■ **LISTED ENTRIES**:
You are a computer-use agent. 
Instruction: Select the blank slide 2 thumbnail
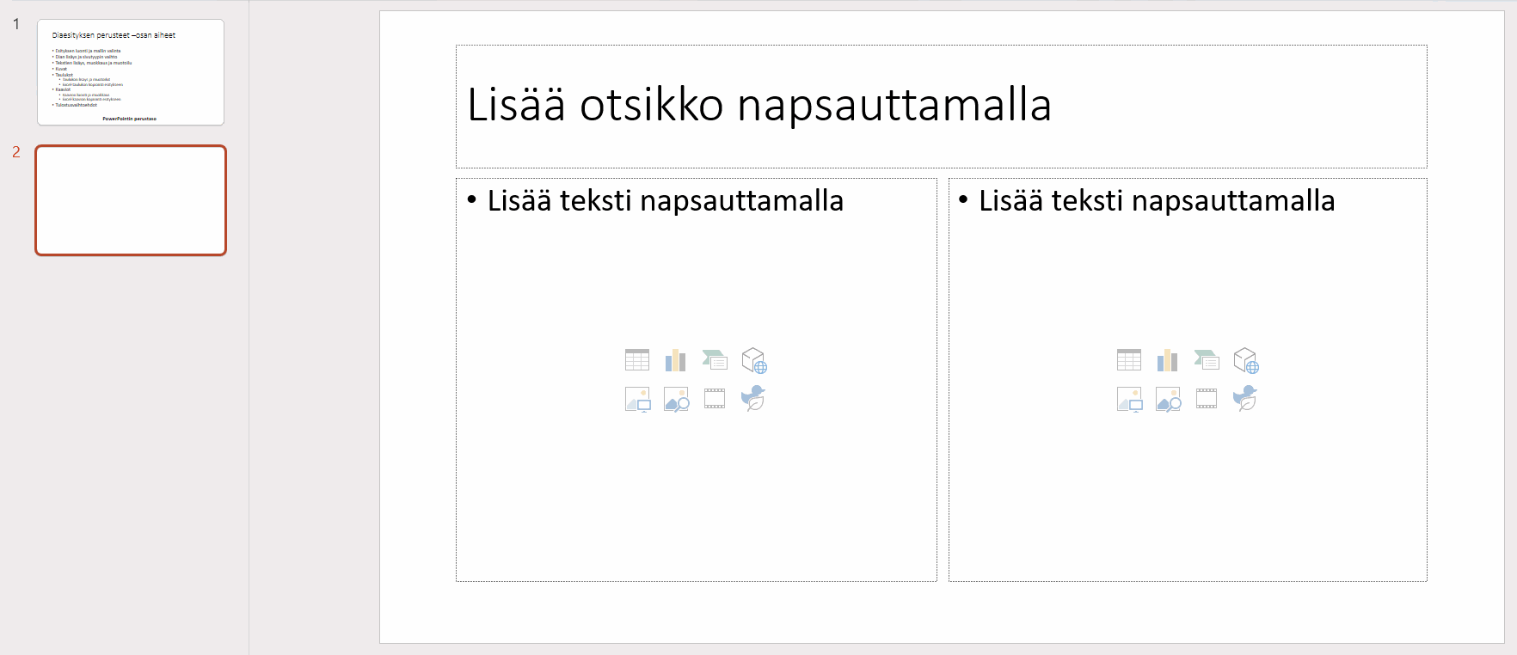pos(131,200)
* * *
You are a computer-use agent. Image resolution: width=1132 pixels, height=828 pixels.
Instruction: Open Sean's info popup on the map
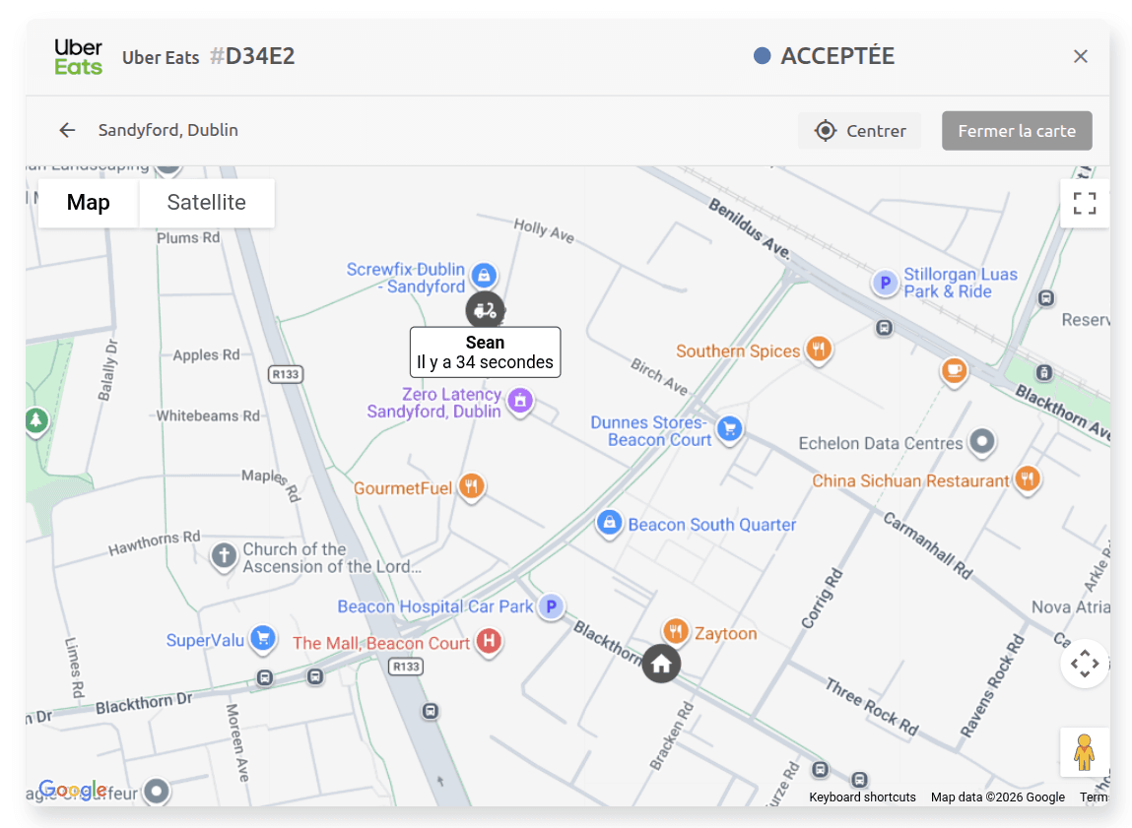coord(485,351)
==
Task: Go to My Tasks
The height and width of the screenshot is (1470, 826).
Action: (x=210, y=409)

■ **EXERCISE DIRECTIONS**:
Count every line in the records that holds "agent" and give that count by itself.

■ **RESPONSE TO THIS EXERCISE**:
2